* [Problem to solve]: Leave out the images and repeat the listing below without a single change.

* [Data shown]:
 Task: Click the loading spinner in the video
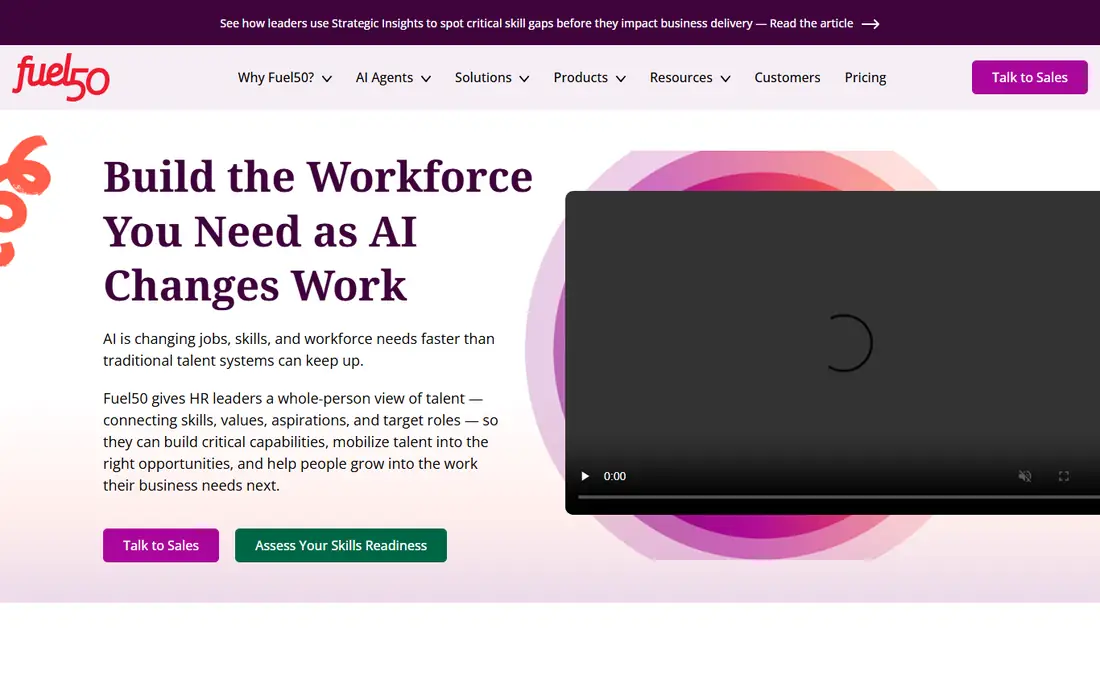tap(845, 343)
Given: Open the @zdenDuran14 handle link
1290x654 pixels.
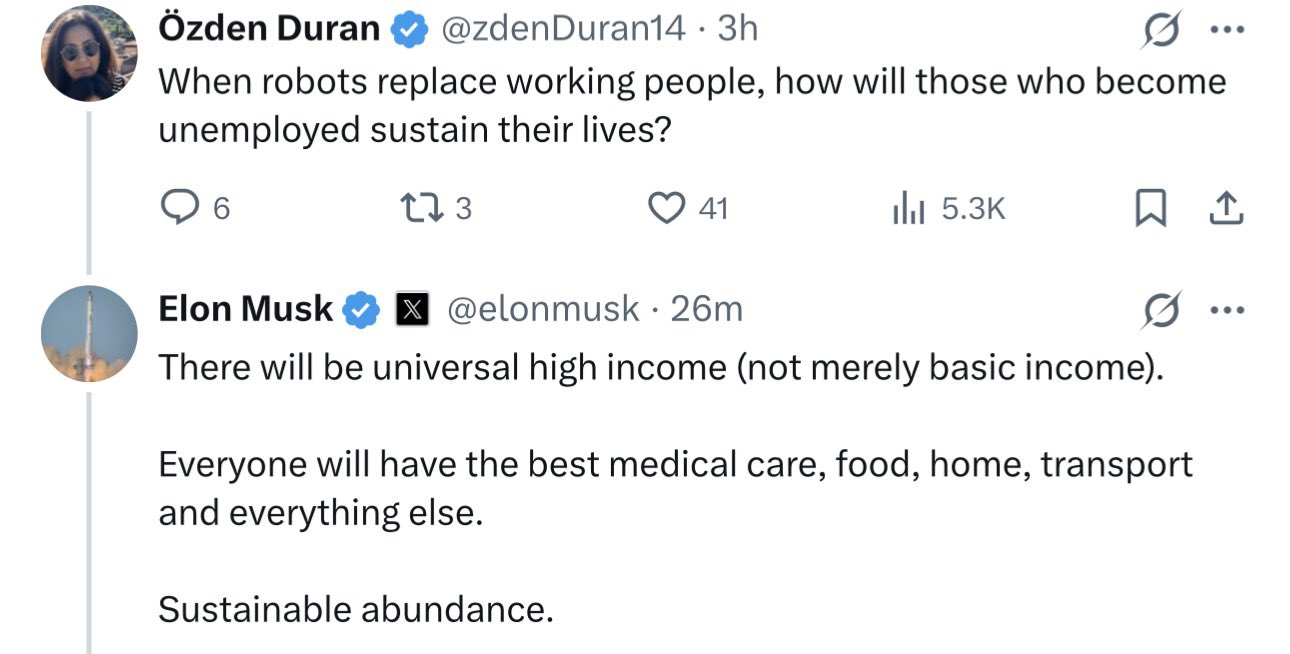Looking at the screenshot, I should (563, 30).
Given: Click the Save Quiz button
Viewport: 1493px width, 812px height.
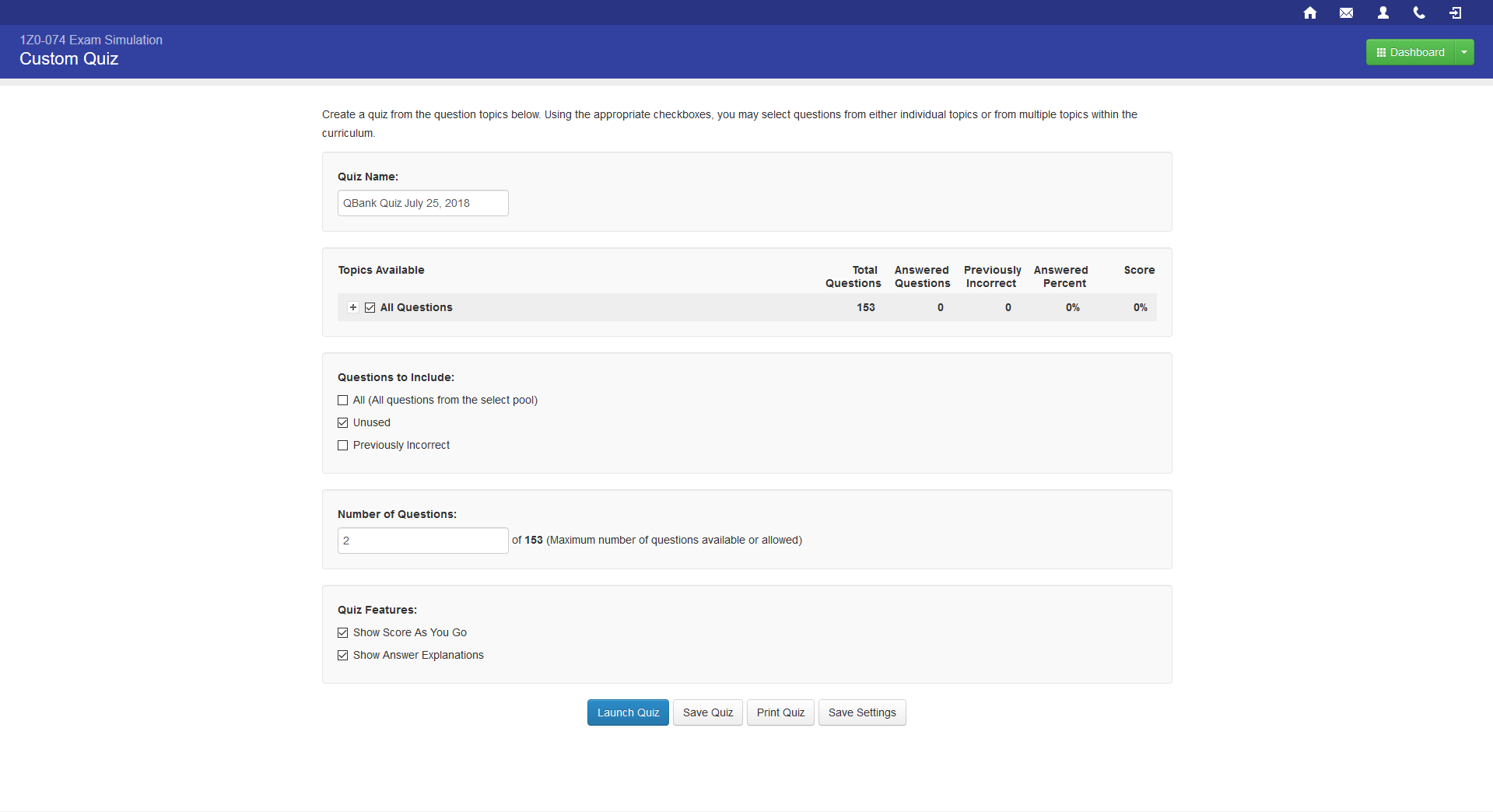Looking at the screenshot, I should coord(707,712).
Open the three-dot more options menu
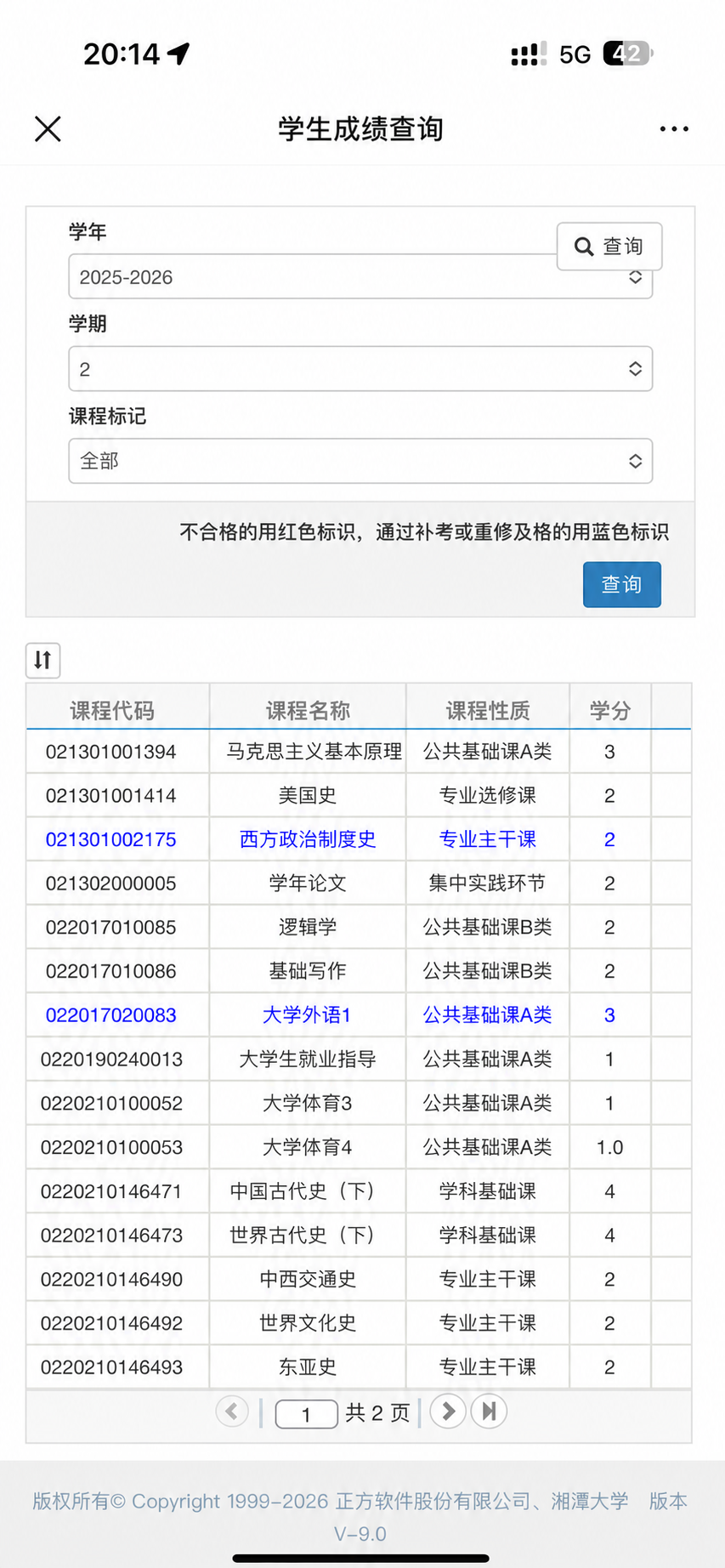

* [Your solution]:
 Task: Click the loading spinner in the video
tap(845, 343)
Given: Open the @zdenDuran14 handle link
1290x654 pixels.
Looking at the screenshot, I should (563, 30).
Given: Click the Save Quiz button
Viewport: 1493px width, 812px height.
Looking at the screenshot, I should coord(707,712).
Open the three-dot more options menu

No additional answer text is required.